### Data
══════════

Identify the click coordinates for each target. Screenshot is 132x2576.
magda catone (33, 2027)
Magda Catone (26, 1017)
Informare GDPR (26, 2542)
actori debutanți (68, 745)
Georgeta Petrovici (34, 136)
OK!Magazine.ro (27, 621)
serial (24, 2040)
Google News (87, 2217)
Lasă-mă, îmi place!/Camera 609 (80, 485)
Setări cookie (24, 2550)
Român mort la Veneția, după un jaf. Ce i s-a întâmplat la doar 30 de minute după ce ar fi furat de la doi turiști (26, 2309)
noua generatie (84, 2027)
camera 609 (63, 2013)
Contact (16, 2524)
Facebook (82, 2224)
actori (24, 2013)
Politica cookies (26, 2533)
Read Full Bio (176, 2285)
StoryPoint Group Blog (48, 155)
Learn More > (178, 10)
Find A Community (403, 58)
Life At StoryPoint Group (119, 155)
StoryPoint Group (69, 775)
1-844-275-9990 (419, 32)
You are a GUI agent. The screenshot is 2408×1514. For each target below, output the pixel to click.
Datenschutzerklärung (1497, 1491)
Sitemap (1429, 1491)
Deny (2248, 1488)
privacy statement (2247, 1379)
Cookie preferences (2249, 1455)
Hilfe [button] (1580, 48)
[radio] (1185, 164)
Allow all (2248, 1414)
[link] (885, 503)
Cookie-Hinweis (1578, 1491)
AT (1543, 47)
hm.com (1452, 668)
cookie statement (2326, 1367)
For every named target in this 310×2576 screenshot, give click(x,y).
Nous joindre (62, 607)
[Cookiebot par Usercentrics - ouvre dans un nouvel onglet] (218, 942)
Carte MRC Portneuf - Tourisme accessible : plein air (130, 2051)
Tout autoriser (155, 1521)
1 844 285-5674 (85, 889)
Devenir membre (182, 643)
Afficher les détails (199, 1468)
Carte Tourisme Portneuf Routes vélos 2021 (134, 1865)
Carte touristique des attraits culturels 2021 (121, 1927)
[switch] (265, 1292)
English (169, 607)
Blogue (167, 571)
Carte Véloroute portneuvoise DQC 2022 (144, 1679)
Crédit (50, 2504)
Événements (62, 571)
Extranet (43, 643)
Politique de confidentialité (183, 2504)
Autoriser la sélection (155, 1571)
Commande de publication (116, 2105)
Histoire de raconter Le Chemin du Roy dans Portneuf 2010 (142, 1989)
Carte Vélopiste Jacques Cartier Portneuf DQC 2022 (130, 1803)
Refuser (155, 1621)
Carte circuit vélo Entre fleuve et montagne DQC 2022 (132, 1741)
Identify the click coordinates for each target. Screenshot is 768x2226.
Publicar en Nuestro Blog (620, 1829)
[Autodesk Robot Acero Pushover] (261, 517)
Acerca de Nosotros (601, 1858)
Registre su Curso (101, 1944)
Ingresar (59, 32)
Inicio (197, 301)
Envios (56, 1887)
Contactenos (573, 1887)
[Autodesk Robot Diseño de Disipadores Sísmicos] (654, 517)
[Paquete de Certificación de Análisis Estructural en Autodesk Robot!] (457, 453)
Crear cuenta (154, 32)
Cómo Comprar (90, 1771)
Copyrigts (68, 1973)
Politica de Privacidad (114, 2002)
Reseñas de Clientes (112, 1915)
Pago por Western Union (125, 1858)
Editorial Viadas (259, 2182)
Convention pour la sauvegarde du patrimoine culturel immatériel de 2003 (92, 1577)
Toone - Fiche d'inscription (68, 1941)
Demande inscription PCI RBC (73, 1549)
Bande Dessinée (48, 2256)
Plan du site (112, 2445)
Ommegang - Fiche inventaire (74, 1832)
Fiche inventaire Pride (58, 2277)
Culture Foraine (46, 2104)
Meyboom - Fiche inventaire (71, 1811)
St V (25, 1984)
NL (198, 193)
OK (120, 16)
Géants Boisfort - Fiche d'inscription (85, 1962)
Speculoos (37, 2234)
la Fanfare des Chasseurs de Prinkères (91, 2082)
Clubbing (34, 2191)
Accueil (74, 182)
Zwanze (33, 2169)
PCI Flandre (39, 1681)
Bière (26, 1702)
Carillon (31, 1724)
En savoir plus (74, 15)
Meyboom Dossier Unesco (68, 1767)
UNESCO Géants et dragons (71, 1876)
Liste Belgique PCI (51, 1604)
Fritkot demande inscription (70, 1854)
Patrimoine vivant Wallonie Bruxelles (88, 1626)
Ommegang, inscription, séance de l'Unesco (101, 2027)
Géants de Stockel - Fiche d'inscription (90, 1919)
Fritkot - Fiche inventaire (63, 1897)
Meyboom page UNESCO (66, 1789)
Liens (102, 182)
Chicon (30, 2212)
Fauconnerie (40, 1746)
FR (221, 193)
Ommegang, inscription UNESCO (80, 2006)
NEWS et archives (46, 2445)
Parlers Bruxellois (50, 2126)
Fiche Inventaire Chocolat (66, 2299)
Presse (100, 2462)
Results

══════════

### Problem to solve
Tally the lines above that hold "Portneuf" and write the result as a lone number.

### Problem solution
4